The awkward truth about excuse notes

As more students ask for extensions, profs ask: is this real?

Joe Houghton/Flickr

I met Anna Drake, a University of Waterloo assistant professor, at recent event in Toronto and asked: what are professors talking about these days? She said they’re discussing how many students are presenting with notes from counsellors or doctors saying they’ve been mentally unwell or extremely stressed and are in need of extensions or exam deferrals.

Drake, a political scientist, doesn’t recall this being an issue when she was an undergraduate or when she started teaching as a master’s student in 2001. But a few years ago, a professor warned her and other teaching assistants at Queen’s University that, “it seemed to be fairly easy for students to get notes of this kind.” Too easy, perhaps.

Later, teaching her own course at the University of Victoria, she was surprised when four students out of roughly 40 presented with notes near the end of the term asking to defer their semesters.

At Waterloo, where she was hired last July, she’s only had one course deferral, but a handful of students in each class during each term ask for extensions. Drake sometimes suspects these students have faked extreme stress or illness to get out of their work, but she would never accuse.

“It would be a very risky move to tell a student, ‘I think you’re lying,'” she says, “because if you say that it might become this whole horrible issue.” If they’re telling the truth, there could be terrible consequences. And she does not want to stigmatize asking for help, she says. She makes clear that there is real problem with mental health on campus and that many of the claims are legitimate.

Still, the awkward truth is that as more awareness is built around mental health, students may be shifting their strategies for getting out of school by faking extreme stress or anxiety. And how is anyone to know whether a student’s stress is normal or something more pathological?

This week, McGill University published a report on the huge increase in the number of students seeking various types of mental health services on campus: about 20 per cent year over year.

One figure that’s up even more dramatically—57 per cent in a single year—is the number of emergency drop-in visits during final exam months. In December 2011 there were 176. In December 2012 there were 277. Figures aren’t yet calculated for April, but Dr. Robert Franck, McGill’s Mental Health Services Director, says there’s been a comparable increase.

What’s causing the flood of exam-time emergencies? “[Students] are more interested in seeking help when they’re running into trouble and I think that’s great,” says Dr. Franck. “At the same time there are a number of students who think ‘this may be a way for me to defer an exam,'” he adds.

Sometimes Dr.

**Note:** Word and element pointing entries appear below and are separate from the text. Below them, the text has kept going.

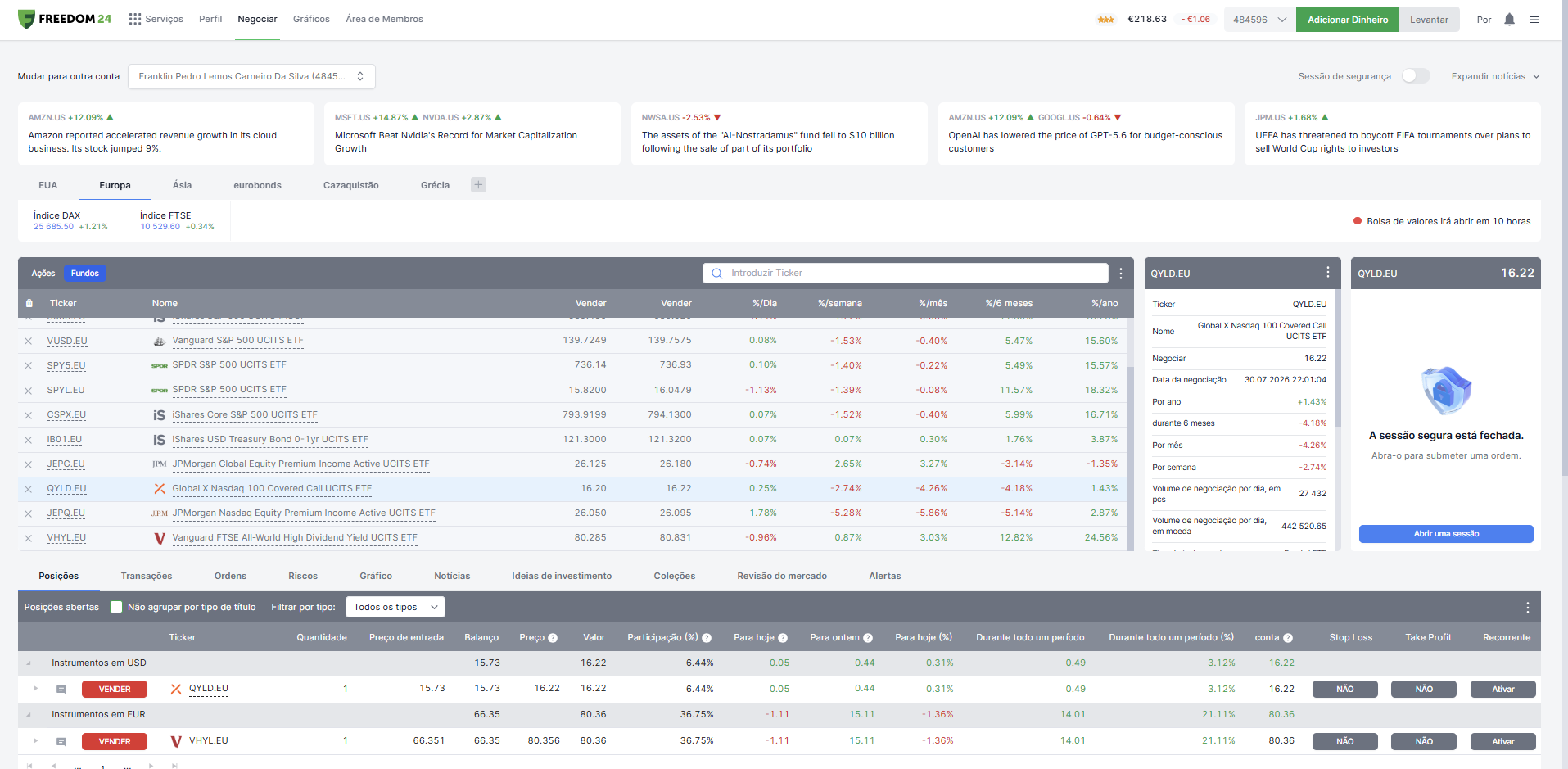Image resolution: width=1568 pixels, height=769 pixels.
Task: Open the Todos os tipos filter dropdown
Action: tap(395, 607)
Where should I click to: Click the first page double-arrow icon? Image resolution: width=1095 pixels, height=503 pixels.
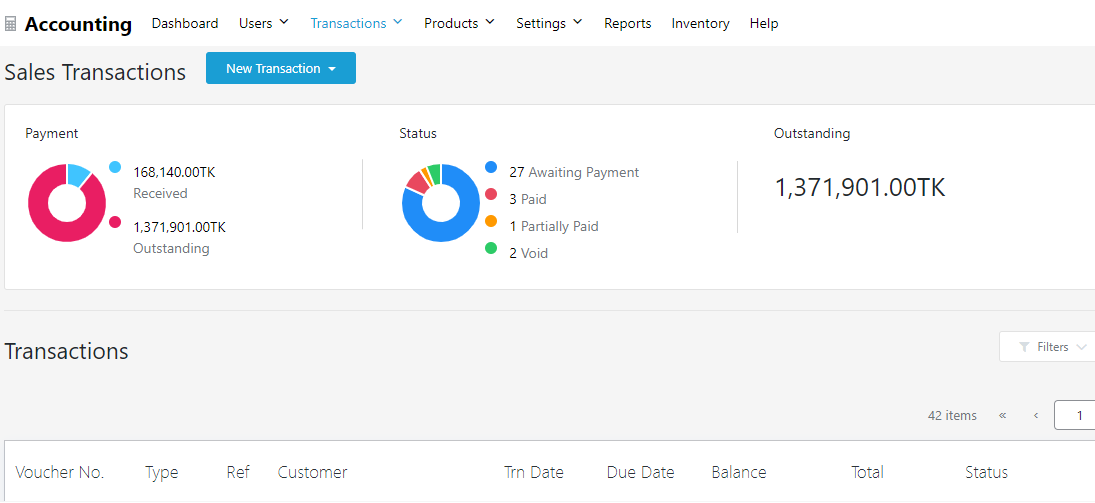click(1002, 416)
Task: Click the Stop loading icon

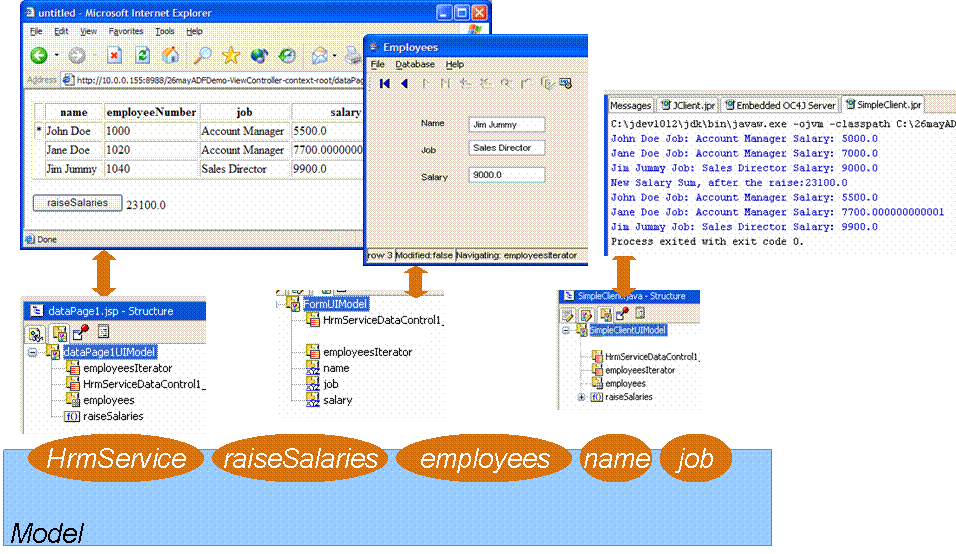Action: point(114,55)
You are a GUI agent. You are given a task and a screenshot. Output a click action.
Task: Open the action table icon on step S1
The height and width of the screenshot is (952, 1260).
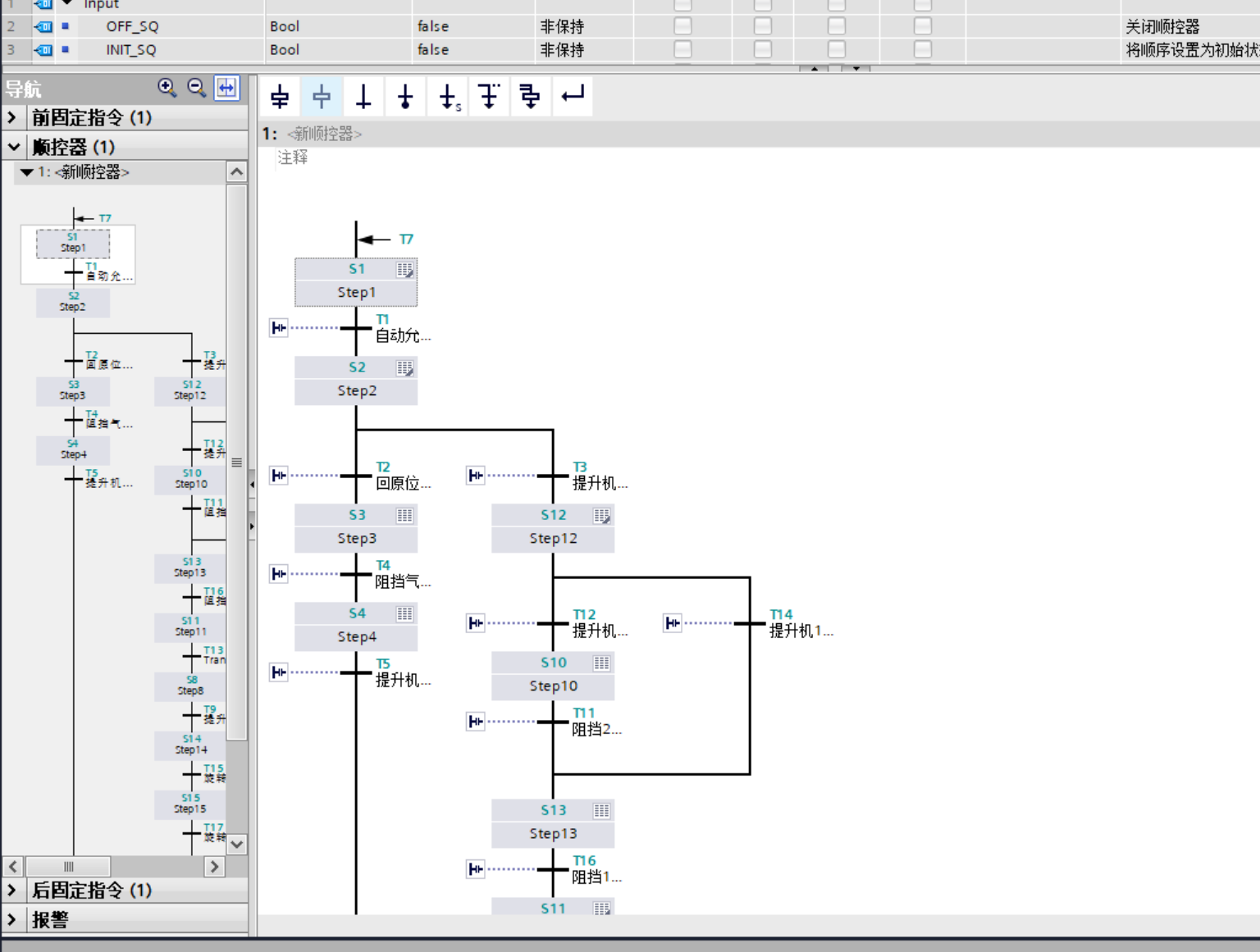pyautogui.click(x=405, y=270)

Franck gets the sense that students, “read up the DSM [Diagnostic and Statistical Manual of Mental Disorders] on some diagnosis and give you all the classic symptoms,” he says. “Do they get the note? If they’re good enough liars,” he says, “but I think that’s the vast minority.”

Whatever the number of fakers, it comes at a price. In December when the number of emergency drop-ins swelled so too did the waiting list for regular counselling appointments. It grew to four or five weeks long as regular appointments were cut back to deal with the emergencies.

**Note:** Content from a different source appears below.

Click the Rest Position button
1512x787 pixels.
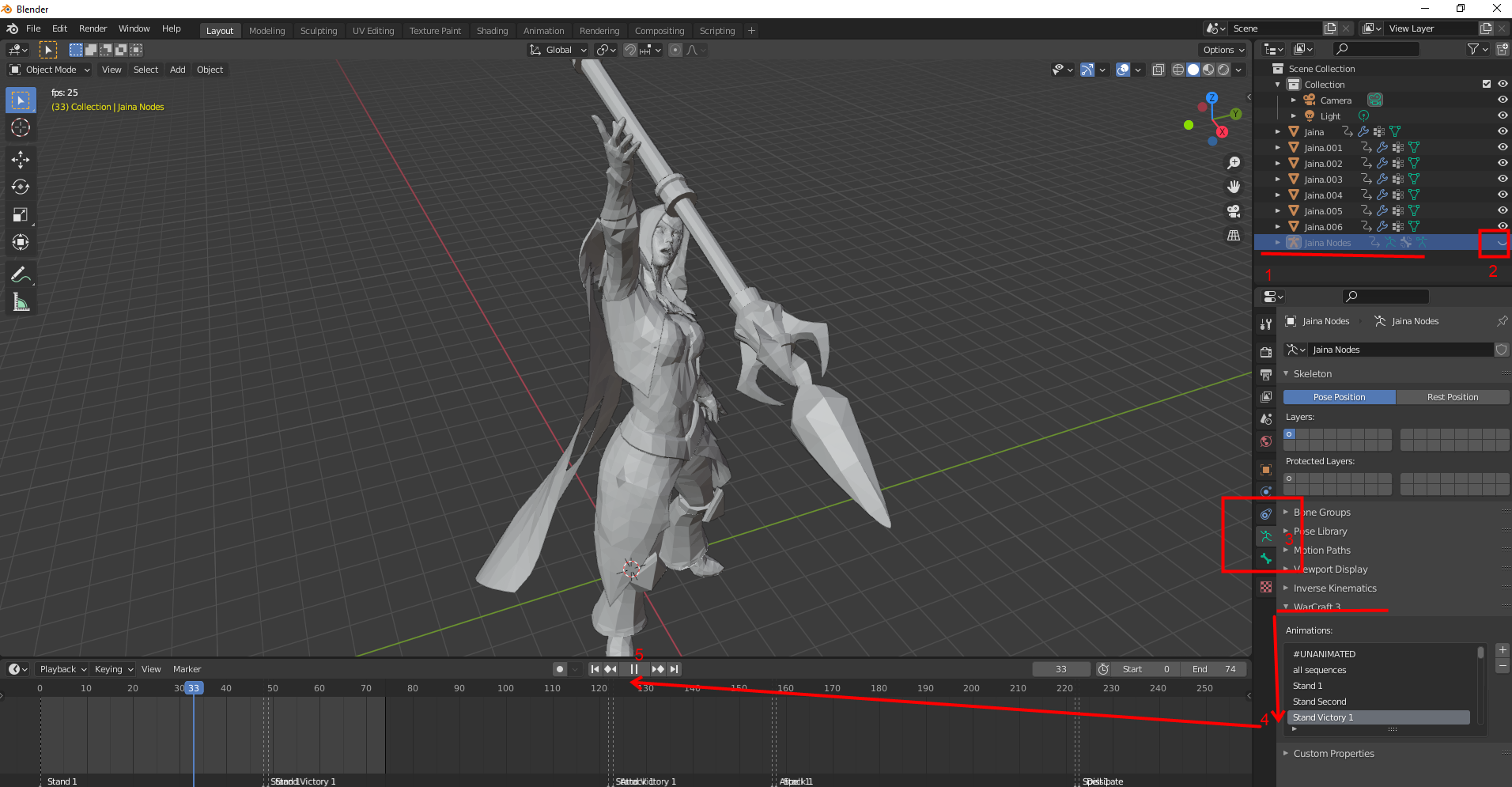[1452, 397]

That people who need help might not get it is concerning for Prof. Drake. Still, since each syllabus spells out that there will be no extensions for high workloads, it would be unfair to give some students more time without proof of an illness. She also thinks it’s best to send students to be assessed to make sure that people who are overwhelmed get the help they need, and also in the hopes that others would think twice about going to an overburdened counselling service.

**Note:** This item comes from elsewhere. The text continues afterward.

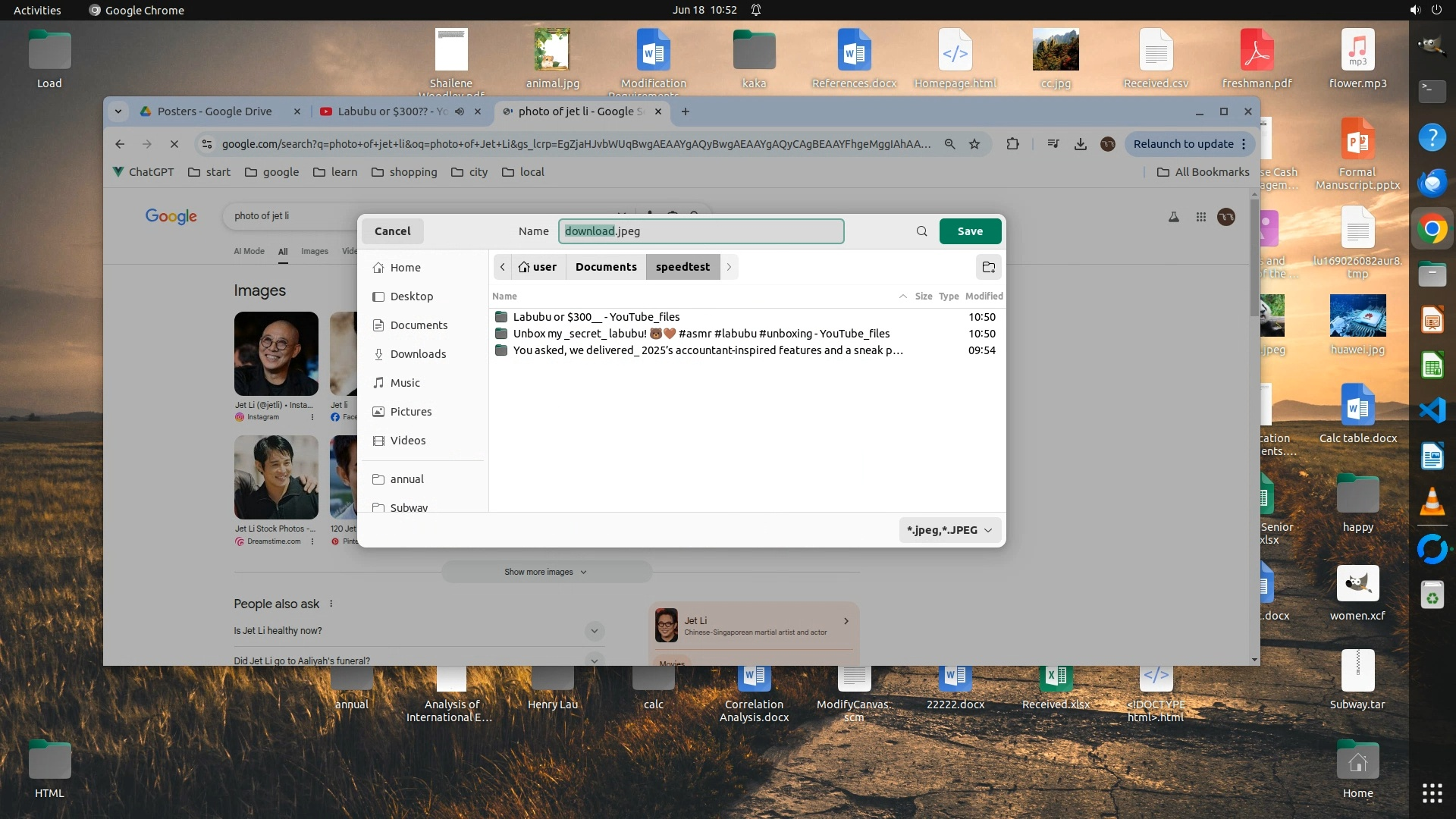This screenshot has width=1456, height=819.
Task: Expand the Chrome tab search chevron
Action: point(118,111)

Of course, not every student who wants to delay an exam presents an excuse note. “There are students who can be really clever about avoiding the need to get notes,” says Drake. “[Professors] will say, ‘go to the doctor and get a medical note,’ and they’ll say, ‘I called the doctor, he said you have Norwalk Virus, you’re contagious and you can’t come in.’ There’s nothing a professor can do.”

The truth is, says Drake, “if students want to cheat the system they don’t have to rely on mental health notes to do it.” Still, she says it’s a shame when students use services that others truly need.